Le segment suivant vous est présenté par les lettres LSD.
En 1967, Détroit, la ville de l’automobile, monopolise toujours les palmarès et les ondes radio, rivalisée seulement par les Fab Four britanniques. Mais il y a des turbulences et des changements à l'horizon, et ils proviennent d'un courrant qui souffle fort depuis la côte ouest, le tout combiné à des tensions internes au sein de Hitsville U.S.A., alias Motown Records. Ces facteurs allaient finir par ébranler les fondations du label et façonner sa direction avant la fin de la décennie.
Turn on, tune in, drop out
It’s early June, and the Summer of Love is in full bloom and converging at the crossroads of Haight and Ashbury, where free-flowing hippies are tripping and dancing away with flowers in their hair.
Les psychédéliques n'avaient rien de nouveau à cette époque. Le psychologue et écrivain Timothy Leary avait expérimenté et vanté les effets de l'acide, tandis que les Beatles, qui avaient depuis longtemps dépassé leur période « yeah yeah yeah », avaient déjà emmené Penny Lane pour un voyage à travers les champs de fraises, avec des mandariniers et des ciels de marmelade.
La région de la baie de San Francisco était en plein essor, avec des groupes tels que les Grateful Dead, les Jefferson Airplane et The Jimi Hendrix Experience, qui incorpore du psychédélique dans le rock. Mais la soul semble épargnée par cette scène acidique jusqu'à présent.
« Reflections of … The way life used to be »
« Reflections » reflète une ambiance mélancolique et est la première chanson créditée à Diana Ross & the Supremes, plutôt que seulement aux Supremes, soulignant l'indéniable montée en puissance de Diana dans les rangs de la Motown, tout en semant les graines de la discorde au sein du trio.

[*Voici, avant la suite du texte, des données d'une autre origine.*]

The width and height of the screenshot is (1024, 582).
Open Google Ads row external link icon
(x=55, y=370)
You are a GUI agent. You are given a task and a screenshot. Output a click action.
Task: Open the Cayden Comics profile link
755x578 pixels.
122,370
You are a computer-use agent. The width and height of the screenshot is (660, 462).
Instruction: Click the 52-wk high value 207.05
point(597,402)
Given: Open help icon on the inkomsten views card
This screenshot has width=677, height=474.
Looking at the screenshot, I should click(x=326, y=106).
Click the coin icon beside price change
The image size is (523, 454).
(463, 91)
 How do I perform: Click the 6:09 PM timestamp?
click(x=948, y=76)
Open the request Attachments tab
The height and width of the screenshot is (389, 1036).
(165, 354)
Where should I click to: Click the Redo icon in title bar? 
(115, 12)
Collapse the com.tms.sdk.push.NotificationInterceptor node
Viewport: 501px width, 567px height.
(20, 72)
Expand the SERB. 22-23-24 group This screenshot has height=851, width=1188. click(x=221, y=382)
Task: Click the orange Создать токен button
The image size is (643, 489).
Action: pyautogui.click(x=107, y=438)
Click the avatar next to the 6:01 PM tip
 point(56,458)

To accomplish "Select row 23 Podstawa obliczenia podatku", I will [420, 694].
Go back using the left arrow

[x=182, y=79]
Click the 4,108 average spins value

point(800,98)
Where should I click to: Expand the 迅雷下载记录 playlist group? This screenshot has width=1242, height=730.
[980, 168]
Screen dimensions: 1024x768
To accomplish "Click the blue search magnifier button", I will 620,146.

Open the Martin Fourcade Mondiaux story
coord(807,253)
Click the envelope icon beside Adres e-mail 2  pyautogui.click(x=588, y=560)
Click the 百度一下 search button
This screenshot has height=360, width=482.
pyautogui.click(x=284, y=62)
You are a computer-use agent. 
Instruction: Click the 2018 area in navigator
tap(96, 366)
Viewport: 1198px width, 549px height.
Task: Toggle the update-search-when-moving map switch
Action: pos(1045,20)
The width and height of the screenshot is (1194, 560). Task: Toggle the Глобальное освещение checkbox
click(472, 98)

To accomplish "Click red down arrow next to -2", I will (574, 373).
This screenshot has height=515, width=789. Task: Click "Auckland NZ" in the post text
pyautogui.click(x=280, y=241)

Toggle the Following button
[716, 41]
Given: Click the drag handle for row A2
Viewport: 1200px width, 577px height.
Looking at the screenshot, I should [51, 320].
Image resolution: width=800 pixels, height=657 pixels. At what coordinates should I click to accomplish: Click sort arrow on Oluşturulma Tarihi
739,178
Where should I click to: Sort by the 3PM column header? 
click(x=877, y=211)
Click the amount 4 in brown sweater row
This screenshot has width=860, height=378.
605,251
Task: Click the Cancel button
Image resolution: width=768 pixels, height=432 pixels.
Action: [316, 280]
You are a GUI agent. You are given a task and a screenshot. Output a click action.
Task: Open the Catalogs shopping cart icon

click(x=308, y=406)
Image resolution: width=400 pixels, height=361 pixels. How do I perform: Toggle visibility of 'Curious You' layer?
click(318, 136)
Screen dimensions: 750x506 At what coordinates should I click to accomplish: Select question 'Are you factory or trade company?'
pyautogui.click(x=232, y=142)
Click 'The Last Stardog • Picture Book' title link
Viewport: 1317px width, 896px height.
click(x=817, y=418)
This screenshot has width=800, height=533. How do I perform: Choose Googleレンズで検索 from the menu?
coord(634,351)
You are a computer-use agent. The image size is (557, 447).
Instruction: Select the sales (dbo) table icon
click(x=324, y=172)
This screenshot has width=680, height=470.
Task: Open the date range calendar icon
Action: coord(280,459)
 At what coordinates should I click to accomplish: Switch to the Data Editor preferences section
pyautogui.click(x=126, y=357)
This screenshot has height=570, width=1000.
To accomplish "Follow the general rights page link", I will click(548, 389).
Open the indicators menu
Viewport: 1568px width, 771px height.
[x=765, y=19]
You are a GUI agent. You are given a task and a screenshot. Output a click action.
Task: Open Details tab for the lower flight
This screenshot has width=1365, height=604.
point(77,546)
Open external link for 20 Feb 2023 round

Sorti en juillet, le single débute avec une intro étrange qui contient des effets stéréos spatiales suggérant des ingrédients pop psychédéliques - une première pour Motown. Avec son tempo plus lent, ses paroles plus tristes et la guerre du Vietnam qui fait rage en arrière-plan, le changement de style musical est une nette rupture avec le passé, même si la chanson est toujours écrite par H-D-H. L'album correspondant paraîtra en mars suivant.
« Through the mirror of my mind
Through all these tears that I’m crying
Trapped in a world
That’s a distorted reality”
— Reflections, Diana Ross and the Supremes
Les drogues n'ont pas seulement élargi l'esprit, elles ont aussi allongé la durée des chansons, faisant passer le single au second plan par rapport à l'album pour la première fois dans l'histoire de la pop. Cette tournure des événements a permis aux compositeurs et aux artistes de sortir des sentiers battus, en empruntant des structures et des arrangements trouvés dans différents genres culturels et musicaux.
Meanwhile, in the Bay Area…
« Hey, hey, hey, hey,
Beat is gettin’ stronger
Music’s gettin’ longer,
Wanna take you higher »
— I Want to Take You Higher, Sly and the Family Stone
Originaires de San Francisco, Sly and the Family Stone incarnent parfaitement cet esprit libre. La famille « Stone », composée de sept membres, ne compte en fait que trois membres de la même famille : le polyvalent Sylvester Stewart, alias Sly Stone, qui joue de plusieurs instruments, son frère Frederick J., alias Freddie, à la guitare et sa sœur Rosemary, alias Rose, qui l'a rejoint un peu plus tard au clavier. Les autres membres sont Larry Graham à la basse, Cynthia Robinson à la trompette, Jerry Martini au saxophone et Greg Errico à la batterie. La plupart des membres susmentionnés se partagent les tâches vocales, tandis que les chœurs sont assurés par le trio « Little Sister ». Le groupe, intégré sur le plan racial et des genres, apporte A Whole New Thing sur la scène musicale en octobre 1967.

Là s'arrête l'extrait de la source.